Nous n'avons pas retrouvé d'effet du nombre de rejets qui pourtant détermine la dose cumulative de stéroïdes (47).
La prévention de l'ostéopénie au long cours des greffés hépatiques comprend donc un bon état nutritionnel avant et après greffe. Les effets bénéfiques de l'apport supplémentaire de calcium et de vitamine D n'ont pas été prouvés de façon unanime dans les autres greffes d'organe (5) comme dans les greffes hépatiques. Le rôle d'un apport de calcitonine n'est pas determine (61).

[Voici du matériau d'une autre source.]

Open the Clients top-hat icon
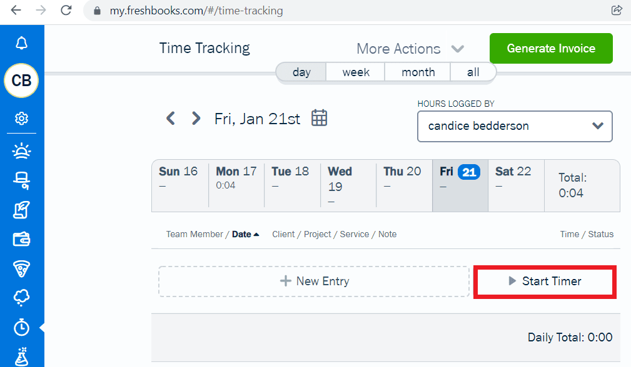This screenshot has height=367, width=631. point(22,180)
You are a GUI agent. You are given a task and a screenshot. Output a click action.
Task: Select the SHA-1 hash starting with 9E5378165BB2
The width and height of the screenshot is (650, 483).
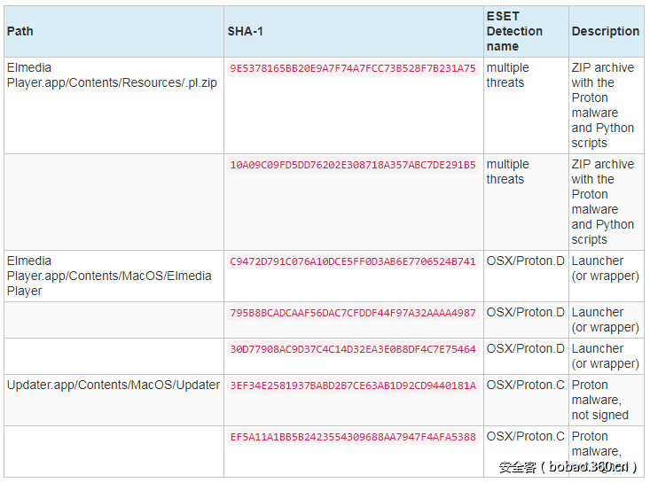point(353,68)
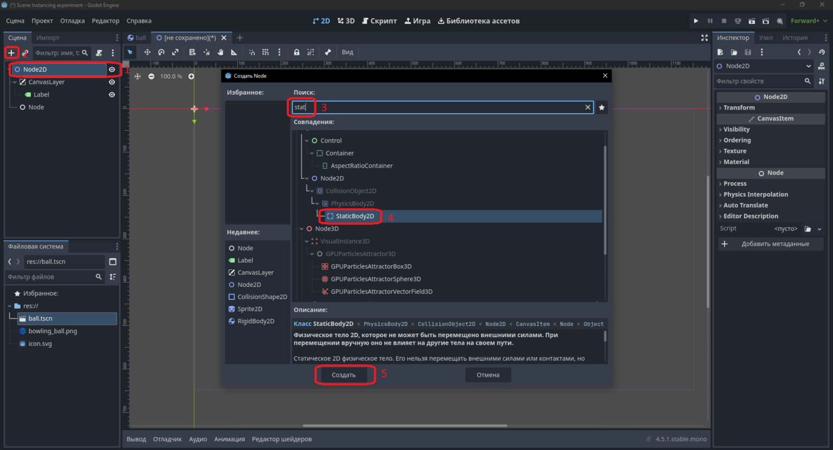
Task: Select the Move mode tool in toolbar
Action: pos(147,52)
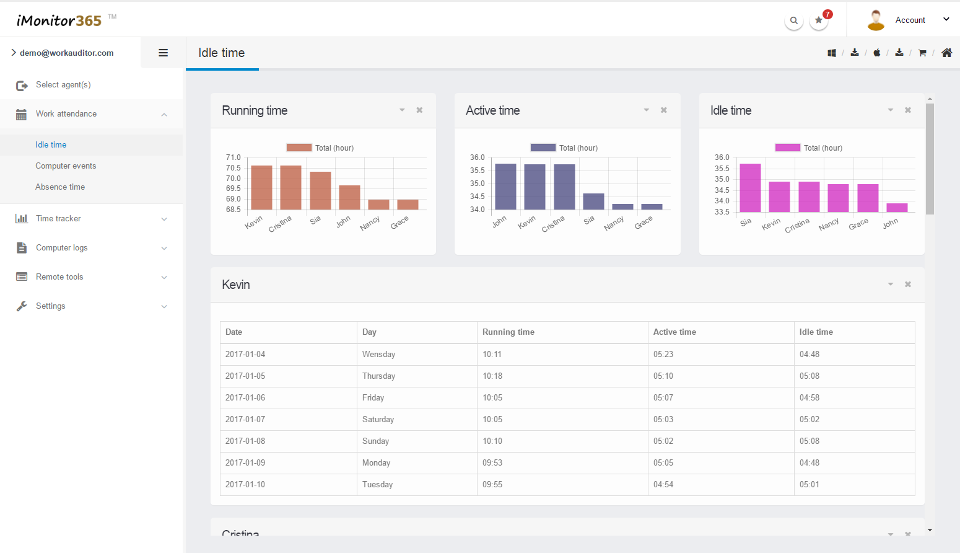The width and height of the screenshot is (960, 553).
Task: Toggle Total (hour) legend in Active time chart
Action: coord(564,148)
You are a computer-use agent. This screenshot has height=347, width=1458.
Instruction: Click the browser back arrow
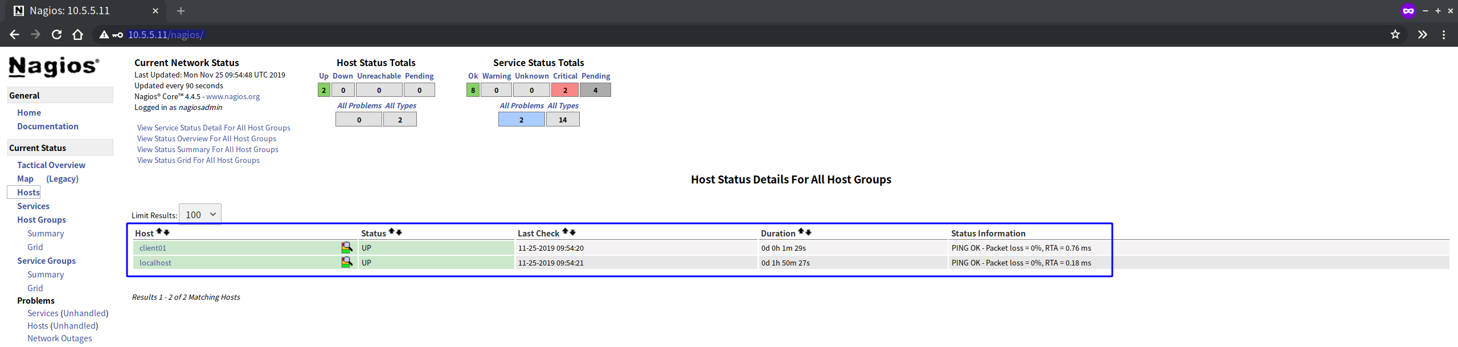pyautogui.click(x=14, y=35)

Les biphosphonates ont révolutionné le traitement et la prévention de l'ostéoporose (62). Pour le moment leur effet n'est pas établi pour la greffe hépatique (63, 64). D'autres études montreront la voie avec la molécule adéquate, le dosage utile. Enfin, la cible de la prévention de l'ostéoporose doit se faire bien avant la greffe hépatique (65) et être d'autant plus agressive qu'il s'agit de femmes relativement âgées, et dénutries.
Force est de reconnaître que certaines fractures ont pu échapper à notre relevé. En effet, nos dossiers étaient incomplets, les patient sont pu omettre involontairement au téléphone le nombre de fracture dont ils ont souffert pendant leur existence. C'est ce qu'on appelle les biais de remémoration En effet, l'entretien avait lieu sans avis préalable, « à brûle-pourpoint ». Il est impossible de savoir combien de fractures ont pu ainsi échapper au relevé. C'est pour cette raison que cette variable n'a pas pu être utilisée.
Notre étude ne comporte donc pas de données valables sur le nombre de fractures (66) survenues après la greffe, préoccupation majeures lors de déficit osseux.
Gardons à l'esprit que les valeurs de laboratoire imputées ne sont qu'une estimation de la valeur réelle inconnue destinées à pouvoir analyser le collectif complet. Toutefois, aucune valeur de minéralométrie n'a subi d'imputation. Les lacunes de notre étude sont donc : pas de bon relevé des fractures, pas de suivi systématique, doses de stéroïdes totales réelles inconnues, imputations nécessaires.
Notre étude longitudinale montre l'importance de l'année civile de la greffe, du BMI, de l'âge au moment de la greffe et du sexe sur le capital osseux après une greffe hépatique.
Le but de ce travail devait être utile aux futurs patients afin d'améliorer leur prise en charge en ce qui concerne la prévention des évènements osseux, donc faire de la prévention de l'ostéopénie et de l'ostéoporose pour diminuer le risque de fractures et de tassements vertébraux et par conséquent, des douleurs et des jours d'immobilisation, donc améliorer leur qualité de vie. Un premier pas a été fait depuis 1999 en prescrivant d'emblée des biphosphonates, le deuxième consistera à veiller à un meilleur état nutritionnel avant et après greffe hépatique.